Pendant deux ans, Marlène Rabaud a suivi la mobilisation de la Lucha (Lutte pour le changement), mouvement de jeunes Congolais mobilisés pour obtenir des élections libres en République démocratique du Congo. Son film vient d’être sacré meilleur documentaire francophone 2019. Le film Congo Lucha sera rediffusé sur La Une RTBF ce mercredi à 22h50.
« Je suis très touchée. Être lauréate du prix Albert Londres, cela vient consacrer dix ans de réalisation de documentaires au Congo. Des films à forte implication, réalisés avec Arnaud Zatjman, qui ont connu du succès au Congo et ont touché un certain public en Belgique mais qui sont quand même restés assez confidentiels. C’est une reconnaissance de notre travail et de notre persévérance à faire des films dans un contexte difficile.”
Originaire de Rennes et diplômée du Fresnoy section Fictions, la réalisatrice Marlène Rabaud travaille en tandem avec Arnaud Zatjman depuis près de 15 ans.
“On s’est rencontrés au Congo en 2005 et on a commencé à travailler ensemble, en réalisant des reportages pour la RTBF, France 24 et TV5 Monde. On a couvert le Congo et l’Afrique centrale jusqu’en 2010. Suite à notre dernier film, Meurtre à Kinshasa, on a préféré quitter le Congo parce qu’on n’était pas rassurés. Et c’est là qu’on a monté notre boîte de production à Bruxelles : Esprit libre. On a continué à réaliser des documentaires, depuis la Belgique, mais toujours en Afrique. La coréalisation, ce n’est pas toujours évident même si Arnaud et moi, on est complémentaires : il est journaliste, il a apporté cette expertise depuis le début. Moi, je viens du cinéma avec une approche d’auteur. Congo Lucha, c’est mon premier film réalisé et filmé seule au Congo.”
Sur un sujet politiquement délicat…
Cela m’a tout de suite touchée de voir cette nouvelle génération décidée à ne pas accepter le sort que l’on réservait depuis longtemps au peuple congolais. Pour moi, c’était inédit et je ne voyais pas comment je pouvais passer à côté de ce sujet. Quand j’ai vu la photo de Rebecca derrière les barreaux de sa cellule, emprisonnée pour six mois parce qu’elle demandait le départ de Kabila, j’ai eu un coup de cœur pour cette jeune femme. J’ai décidé de quitter Bruxelles et pris le risque d’aller rencontrer les militants de la Lucha à Goma (Est du Congo, NdlR).

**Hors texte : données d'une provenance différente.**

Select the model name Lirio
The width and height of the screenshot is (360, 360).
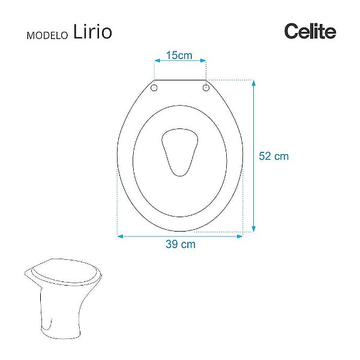(92, 32)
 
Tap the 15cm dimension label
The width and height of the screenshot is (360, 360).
(179, 56)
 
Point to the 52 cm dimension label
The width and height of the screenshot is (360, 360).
(274, 156)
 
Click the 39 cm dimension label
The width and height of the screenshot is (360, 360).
(181, 244)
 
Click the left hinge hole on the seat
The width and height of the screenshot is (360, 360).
(154, 88)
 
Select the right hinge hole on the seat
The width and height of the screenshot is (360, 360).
(206, 88)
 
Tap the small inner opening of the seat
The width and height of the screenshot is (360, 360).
(179, 152)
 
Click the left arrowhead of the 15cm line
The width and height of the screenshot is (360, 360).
(157, 61)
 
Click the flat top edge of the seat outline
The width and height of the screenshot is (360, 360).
(180, 80)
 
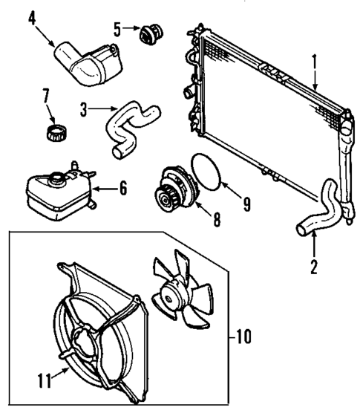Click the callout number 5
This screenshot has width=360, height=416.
117,29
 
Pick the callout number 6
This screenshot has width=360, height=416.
122,188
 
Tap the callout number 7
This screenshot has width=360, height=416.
46,96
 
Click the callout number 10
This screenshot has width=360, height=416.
243,337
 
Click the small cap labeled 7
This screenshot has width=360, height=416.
55,134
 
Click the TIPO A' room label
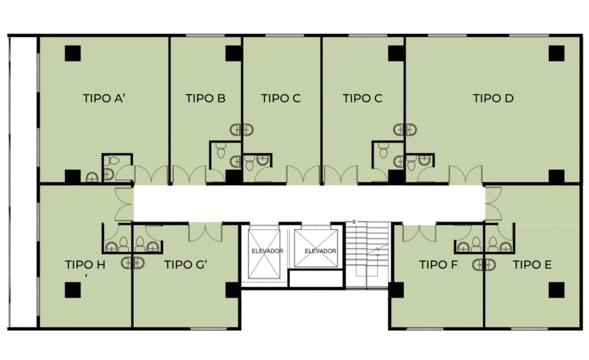104,98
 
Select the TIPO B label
205,98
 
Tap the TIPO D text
493,98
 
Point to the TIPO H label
85,265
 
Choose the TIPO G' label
186,265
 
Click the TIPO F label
438,265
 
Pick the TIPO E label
532,265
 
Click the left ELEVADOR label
267,251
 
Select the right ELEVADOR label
320,251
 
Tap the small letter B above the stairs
354,222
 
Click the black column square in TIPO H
72,290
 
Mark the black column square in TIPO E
556,290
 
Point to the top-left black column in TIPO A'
72,53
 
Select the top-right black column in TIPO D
556,53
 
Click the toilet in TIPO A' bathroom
111,161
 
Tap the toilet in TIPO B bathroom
221,151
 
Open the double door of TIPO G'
205,232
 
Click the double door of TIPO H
124,204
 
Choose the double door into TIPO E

Le fait que vos précédents films soient connus au Congo vous a aidée…
Oui, ils savaient ce que j’avais fait avant et ils m’ont fait confiance. J’ai pu les suivre dans leurs maisons, leurs réunions et leurs actions, je voulais être au plus près des militants pour montrer une génération qui a décidé de dire stop même si elle se sait sacrifiée. Ils sont conscients qu’ils n’arriveront peut-être pas à changer les choses aujourd’hui. Ils agissent pour la génération de leurs enfants.
C’est un de vos précédents films qui vous a permis de rencontrer Luc Nkulula à qui vous rendez hommage dans ce documentaire.
Oui, j’ai eu son contact par le prisonnier politique que nous avions filmé précédemment. Depuis lors, il a fui en Suède. Luc est son neveu, il m’a dit qu’il savait qu’il était dans la Lucha mais qu’il ne le connaissait pas bien. C’est en arrivant sur place que j’ai découvert que Luc n’était pas n’importe qui dans le mouvement. Que c’était un étudiant plus âgé, plus expérimenté, qu’il avait déjà dix ans d’engagement dans différents mouvements étudiants.
» Ce que la Lucha cherche surtout à faire, c’est vaincre la peur qui règne dans ce pays. »
Ces jeunes de la Lucha reçoivent-ils suffisamment de soutien et de relais hors d’Afrique ?
Ils ne cessent de répéter que ce dont ils ont besoin, c’est de l’adhésion du plus grand nombre: que les gens sortent dans les rues pour réclamer leurs droits. Ce que la Lucha cherche surtout à faire, c’est vaincre la peur qui règne dans ce pays. Cela ne viendra pas de la reconnaissance extérieure, cela viendra de l’intérieur: il faut se changer soi d’abord pour changer les autres et changer ensuite le pays.
D’autres pays du Maghreb et le Burkina Faso ont prouvé que lorsqu’on tient bon, cela peut finir pas porter ses fruits.
La situation du Congo est particulière et compliquée avec des communications difficiles, des provinces qui ne sont pas solidaires entre elles et pourtant La Lucha a réussi à se répandre dans la plupart des grandes villes. La taille du pays, l’absence de routes, les moyens de communication très chers et les rivalités entre provinces, tout cela crée un contexte très particulier. On parle de peur, c’est à tous les niveaux: ne plus avoir peur de l’autre, de son concitoyen…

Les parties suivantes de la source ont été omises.